Investing in mutual funds through Systematic Investment Plan (SIP) has become increasingly popular among the financially-conscious people of India. The idea of investing in small amounts over a period of time with the potential of higher ROI (Return on Investment) looks promising. However, there are some common misconceptions that people have about SIP that needs to be addressed. We have compiled a list of 5 common SIP myths that you need not believe in.
Myth #1: SIP Brings Guaranteed Returns
SIP is not associated with guaranteed returns. It is an investment tool that helps you to invest and build wealth over a period of time. The returns are based on the market performance, and it’s hard to predict the market. Even if you are investing in mutual funds through SIP, there still is a risk of losing your principal amount. However, SIP does help in reducing the risk by investing in small amounts over a period of time, rather than investing in lumpsum. This reduces the cost of the investment, and the potential of earning higher returns increases.
Myth #2: SIP is Only for Short Term investments
There is a general misconception that SIP is only for short-term investments. However, SIP is not just limited to short-term investments. One can invest in SIP for a long-term as well. In fact, investing in SIP for a long-term can be more beneficial, as it helps in accumulating a significant amount of wealth over a period of time. Investors can choose to invest in SIP for a duration of 5 years or more, depending on their financial goals. Also, investors can choose to invest in SIPs of different mutual fund schemes, depending on their investment needs.
Myth #3: SIP is Only for Equity Funds
Another common misconception is that SIP is only for equity funds. This is not true. SIP is not limited to equity funds and can be used for investing in debt funds, balanced funds, or even gold funds. Investors can choose to invest in mutual funds through SIP, depending on their investment goals, risk tolerance, and financial needs. For instance, if an investor is risk-averse, they can opt for debt funds, or if they are looking for a balanced portfolio, they can choose to invest in balanced funds. SIP is a flexible investment tool that allows investors to choose among various mutual fund schemes, depending on their financial goals.
Myth #4: SIP Does Not Require Monitoring
Another common misconception is that SIP does not require monitoring. Like any other investment, SIP also requires monitoring to ensure that the investment is on track.
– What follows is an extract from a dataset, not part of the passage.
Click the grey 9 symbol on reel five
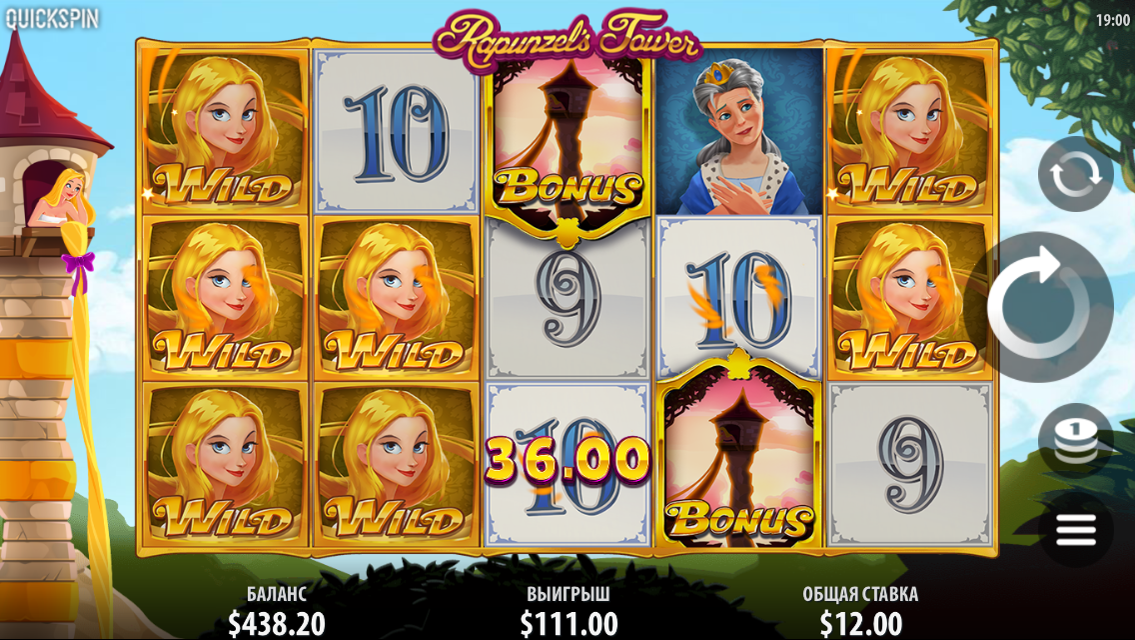This screenshot has width=1135, height=640. coord(910,465)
Monitoring your SIP regularly helps in making informed investment decisions and assessing the performance of the mutual fund. Investors need to keep a check on the performance of the mutual fund in which they have invested through SIP. Also, investors need to review their financial goals and investment needs regularly to ensure that the investment is in line with their financial goals. There are various SIP return calculators available online that can help investors to track their investments.
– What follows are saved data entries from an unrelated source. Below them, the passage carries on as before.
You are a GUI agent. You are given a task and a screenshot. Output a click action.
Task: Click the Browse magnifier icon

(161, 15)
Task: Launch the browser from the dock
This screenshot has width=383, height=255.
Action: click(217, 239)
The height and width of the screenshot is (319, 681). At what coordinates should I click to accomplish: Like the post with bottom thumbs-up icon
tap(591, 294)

Myth #5: SIP is Only for Young Investors
Another common misconception is that SIP is only for young investors. This is not true. SIP is suitable for investors of all age groups. In fact, investing in SIP is more beneficial for older investors, as they may have less time to accumulate wealth for their financial goals. SIP allows investors to invest in small amounts, which can help in building a considerable corpus over a period of time. Older investors who are retired can also choose to invest in SIP to earn a regular income, as there are SIPs available that offer regular income options.
Conclusion
SIP is a flexible investment tool that can help investors to build wealth over a period of time. However, it is essential to educate oneself and debunk the common myths associated with SIP. SIP does not bring guaranteed returns, and it’s essential to monitor the investment regularly to ensure that it’s in line with your financial goals. SIP is not just limited to short-term investments; one can invest in SIP for a long-term as well. Also, SIP is not limited to equity funds; investors can choose to invest in various mutual fund schemes, depending on their investment needs. Lastly, SIP is not only for young investors; it’s suitable for investors of all age groups.
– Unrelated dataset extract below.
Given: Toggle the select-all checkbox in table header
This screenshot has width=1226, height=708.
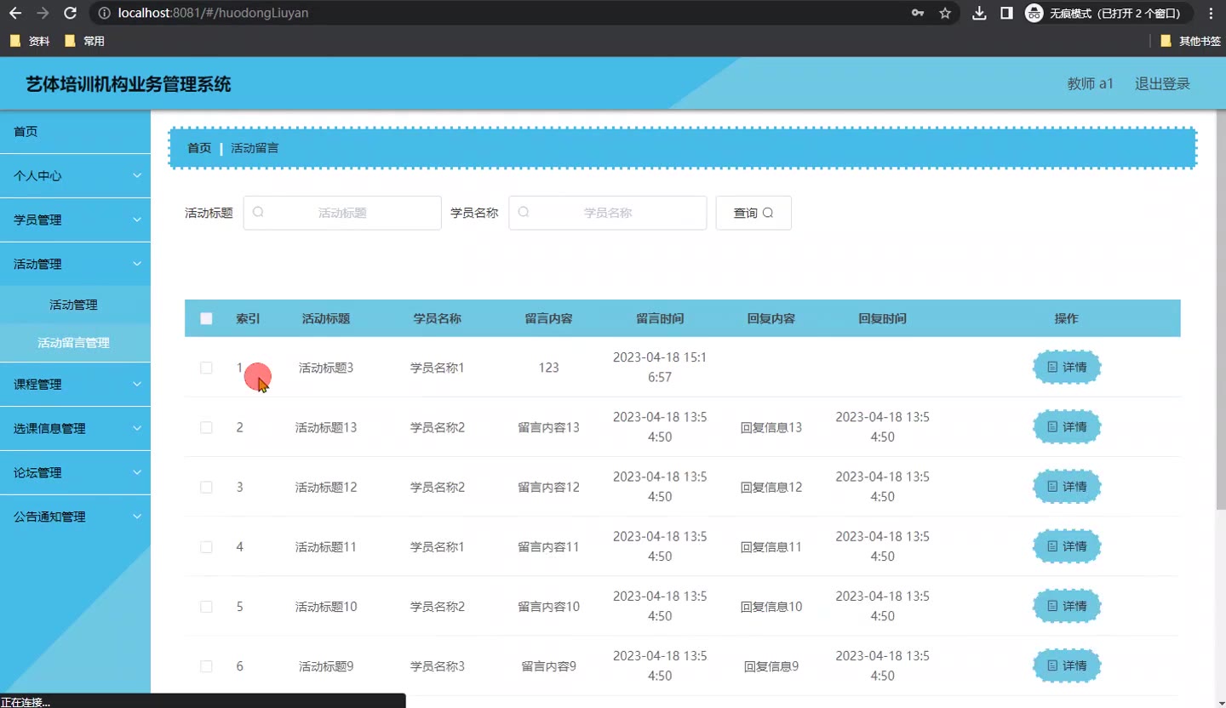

If you are planning to invest in mutual funds through SIP, it is advisable to consult a financial advisor to get the right guidance and to ensure that the investment is in line with your financial goals. Also, various SIP return calculators are available online that can help investors to make informed investment decisions. Investing in SIP can be a great way to accumulate wealth and achieve your financial goals, provided that you are aware of the common myths associated with SIP and make informed investment decisions.